Katie's Korner


1) What question are you considering?
How does the assignment of canonical literature still affect modern classrooms, and are there modern pieces of literature that can deliver the same content while being more relevant to a student's individual experience?
2) Why is this question important to you? How does it reflect your prior knowledge and experiences?
There was always a question in my high school English classes: Why do we need to learn a Shakespeare play every year? It’s boring, and they sound like they’re speaking gibberish, which is not essential. This is the rhetoric that students perpetuated when it came time to start the unit on Shakespeare. However, there has to be a reason beyond the curriculum why it’s still required to read these texts. This question spurred me to pursue English in my undergraduate studies, and yes, there is a reason why these texts are still studied to this day, Shakespeare in particular. Shakespeare’s plays provide so much groundwork for modern-day media concepts. Cliches such as star-crossed lovers or having a disarming gentleman tame a shrew is seen consistently through modern literary pieces and media. A fair chunk of early 2000s rom-com movies can be traced back to retellings of Shakespeare’s plays.
3) How does your question connect to the broader educational landscape? Does it or could it connect to the learners in your practicum class? How does it connect to IB, 21st Century Learning, and the curriculum?
I plan to teach my Grade 11 IB Literature class Romeo and Juliet and pair it with West Side Story as a companion piece. Both narratives meet the IB requirement of being on the prescribed reading list; however, one is a more traditional canonical text, and the other is a modern retelling of the canonical text with added intersectionalities and complexities that students in today’s classrooms can relate more directly to.
4) What resources have you explored? List 4-5 sources using APA format. What other resources might be useful as you move forward with this inquiry next term?
Lupton, J. R. (2022). Romeo and Juliet, adaptation and the arts: 'cut him out in little stars'. The Arden Shakespeare.
Ressler, P. (2005). Challenging Normative Sexual and Gender Identity Beliefs through “Romeo and Juliet.” The English Journal, 95(1), 52–57. https://doi.org/10.2307/30047398
Styslinger, M. E., Ware, J. O., Bell, C. W., & Barrett, J. L. (2014). What Matters: Meeting Content Goals through Teaching Cognitive Reading Strategies with Canonical Texts. The English Journal, 103(4), 53–61. http://www.jstor.org/stable/24484221
Taylor, G. J. (1962). “Romeo and Juliet” and “West Side Story”: An Experimental Unit. The English Journal, 51(7), 484–485. https://doi.org/10.2307/811316
I also plan to use the film adaptations of Romeo and Juliet (1996) and West Side Story (2021) to allow students to experience/view the works as the playwrights intended.

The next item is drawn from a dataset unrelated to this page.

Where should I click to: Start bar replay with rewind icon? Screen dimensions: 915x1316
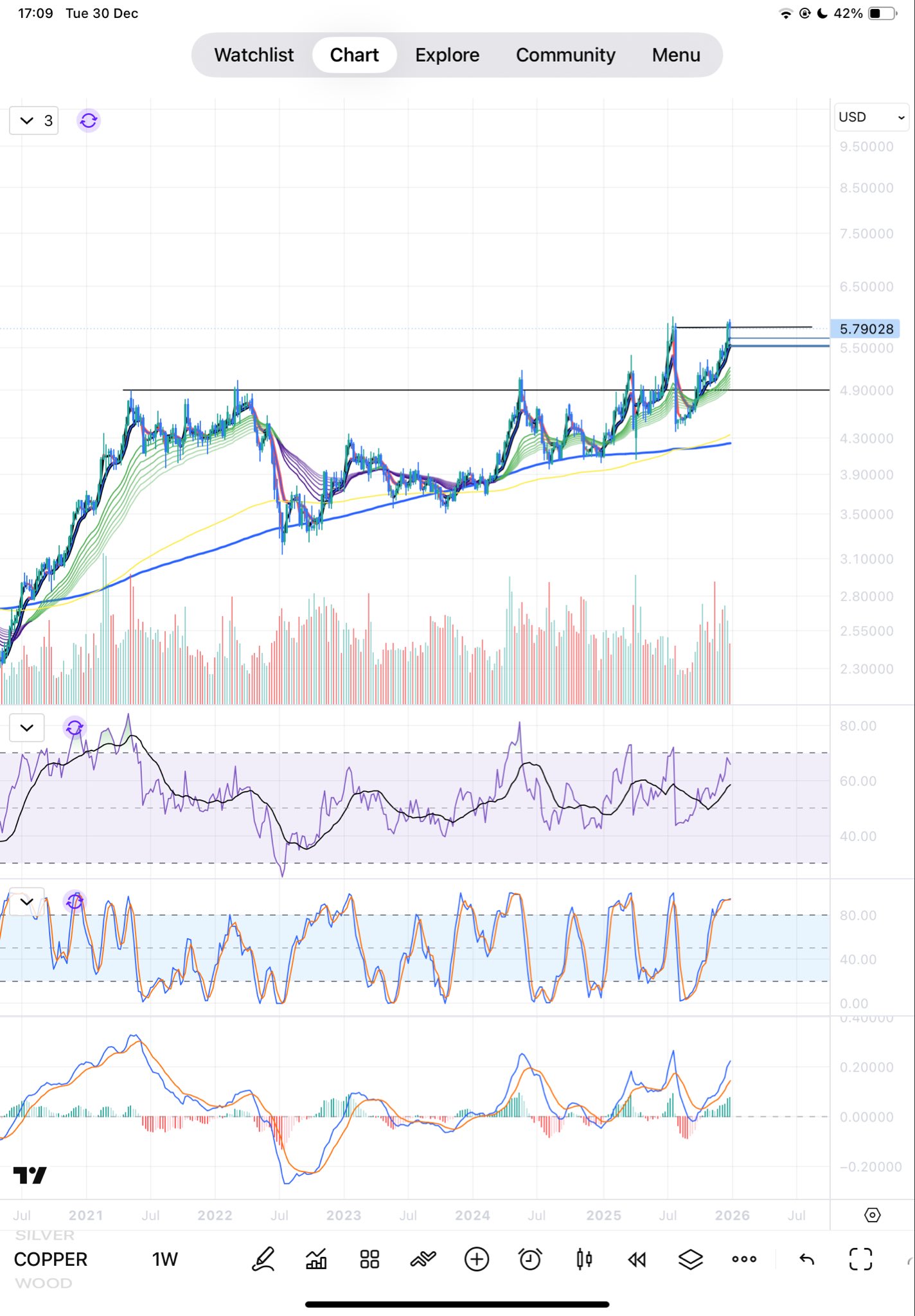click(x=637, y=1259)
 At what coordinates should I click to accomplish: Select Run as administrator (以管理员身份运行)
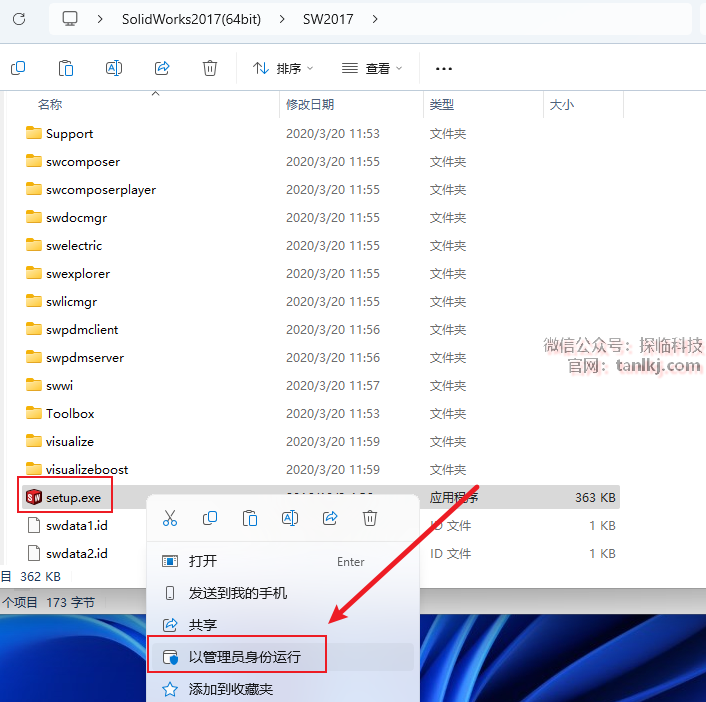(x=244, y=657)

5) What do you expect to find?
I aim to determine whether I can still effectively teach traditional themes from canonical texts (Romeo and Juliet) using modern retellings/interpretations (West Side Story). I expect the answer to be yes, but I want to determine to what degree it is effective and whether it is on par with or beyond what the canonical text can teach students. Additionally, with this exploration into modern retellings, I hope students find them more approachable as the language, text structure, and added intersectionalities are more relatable to their experiences.